#### TESTO ####

TI PREGO NON ANDARTENE. NON STANOTTE

Questa è la storia di due gemelli che avevano deciso di incontrarsi una sola volta all’anno, e di quell’indimenticabile 7 febbraio.

Breve excursus storico: portati a Roma all’età di 12 anni per studiare (siamo nel 492 d.C.), i due fratelli videro la corruzione e la depravazione di quell’epoca successiva alla caduta dell’impero romano e, in seguito, decisero di ritirarsi dal mondo:

Benedetto visse alcuni anni da eremita e poi fondò l’Ordine dei Benedettini basato sulla ‘Sancta Regula' da lui stesso scritta e Scolastica, fattasi monaca, fondò il Monastero di Piumarola dove diede inizio all’Ordine Benedettino femminile.

Quel 7 febbraio del 547, giorno del loro incontro annuale in una casetta di Montecassino che si trovava a metà strada tra i loro due monasteri, Benedetto e Scolastica trascorsero la giornata a parlare di Dio e degli uomini nutrendosi della reciproca compagnia finché venne, insieme al tramonto, il momento di separarsi.

Benedetto si alzò per salutare la sorella, ma Scolastica reagì in modo del tutto inaspettato implorando il fratello di non andarsene. Non quella notte.

####

▶ [COMPITO DA SVOLGERE] Dal racconto su Benedetto e Scolastica qui sopra estrai, parola per parola, il passo che comincia con "Breve excursus storico: portati" e prosegue fino a "momento di separarsi.".

#### ESTRATTO DEI DATI ####

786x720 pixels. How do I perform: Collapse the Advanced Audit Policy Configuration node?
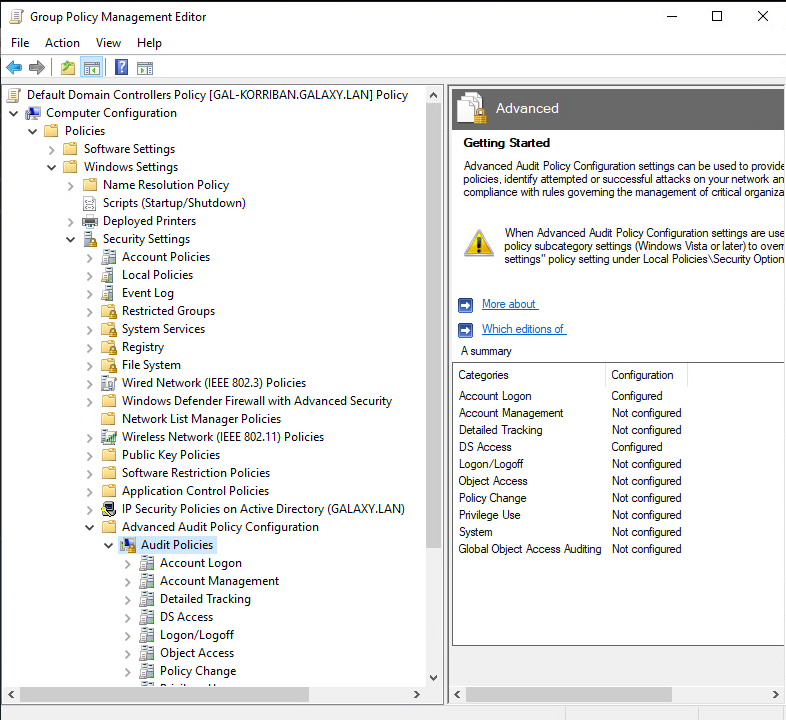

####

▶ [SOLUZIONE SCRITTA]
Breve excursus storico: portati a Roma all’età di 12 anni per studiare (siamo nel 492 d.C.), i due fratelli videro la corruzione e la depravazione di quell’epoca successiva alla caduta dell’impero romano e, in seguito, decisero di ritirarsi dal mondo:

Benedetto visse alcuni anni da eremita e poi fondò l’Ordine dei Benedettini basato sulla ‘Sancta Regula' da lui stesso scritta e Scolastica, fattasi monaca, fondò il Monastero di Piumarola dove diede inizio all’Ordine Benedettino femminile.

Quel 7 febbraio del 547, giorno del loro incontro annuale in una casetta di Montecassino che si trovava a metà strada tra i loro due monasteri, Benedetto e Scolastica trascorsero la giornata a parlare di Dio e degli uomini nutrendosi della reciproca compagnia finché venne, insieme al tramonto, il momento di separarsi.